Its industrial progress depends primarily upon its natural products—minerals, grains, woods, fish, etc., and the facilities which its structure affords for trade, both domestic and foreign. A sea-coast, with satisfactory harbours, tends to produce a sea-faring people, and therefore a trading people.
The character of its people is conditioned by the zone in which the nation is situated. In the north temperate zone is the climate best suited for the growth of peoples vigorous in mind and body, and lovers of freedom.
ENGLAND
Position: The forming of the Straits of Dover cut off a corner of Europe, made Great Britain an island, and later a single political unit. Situated between Europe and America with ports opening toward each, her position gives her the opportunity for naval and commercial greatness. The narrow sea separating her from the continent is a defence in war and a means of intercourse in peace.
Structure: Two regions—one of plain, the other of hills; a line drawn from the mouth of the Tees to the mouth of the Severn and continued to the south coast roughly divides these regions. The part lying east of this line is, roughly speaking, level and fertile, tempting emigration from the continent, and easily explored inward. The Angles, the Saxons, and the Jutes found their way into this plain through the rivers that flowed east and south. The Pennines, the Welsh Peninsula, and the southwest of England from Bristol are in the hilly part, which, because of its mineral wealth, has become the great industrial district.
Climate: Though England lies north of the fiftieth parallel, the moist southwest winds from the ocean temper the climate, making the winters mild and the summers cool, a climate favourable to the growth of a vigorous race. There is an abundant rainfall.

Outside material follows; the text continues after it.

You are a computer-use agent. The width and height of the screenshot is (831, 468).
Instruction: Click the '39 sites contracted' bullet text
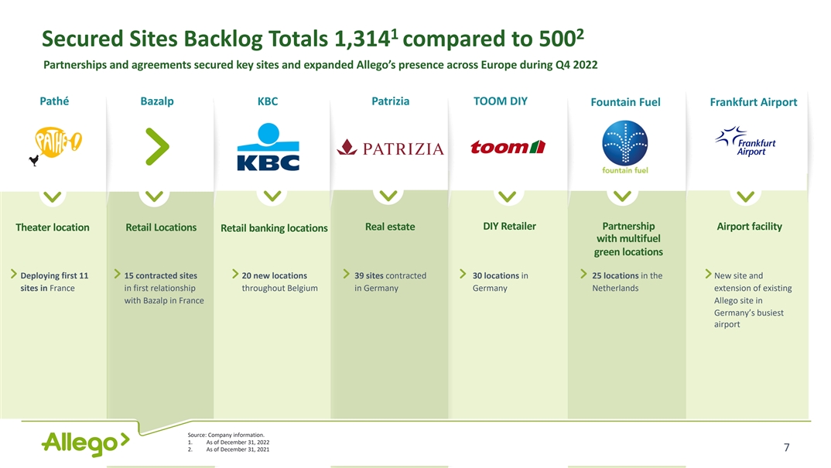click(390, 276)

Products: On the plains a fertile soil supported a large agricultural, and therefore self-contained, population in the earlier days, and the slopes furnished pasturage for cattle and sheep. Proximity to coal is an almost indispensable condition for industries, though other considerations come in. In the hill country coal and iron, essential materials for a manufacturing nation, lie near to the deposits of limestone necessary for smelting the iron ore. The coal-fields on or near the coast are centres of shipbuilding; and the interior coal-fields the centres of the great textile industries. Because of her insular position and fleets of ships the raw products from other countries can be brought to England easily and cheaply, and then shipped out as manufactured goods.
Consult: A Historical Geography of the British Empire. Hereford B. George, Methuen & Co., London. The Relations of Geography and History. Hereford B. George, Clarendon Press, Oxford.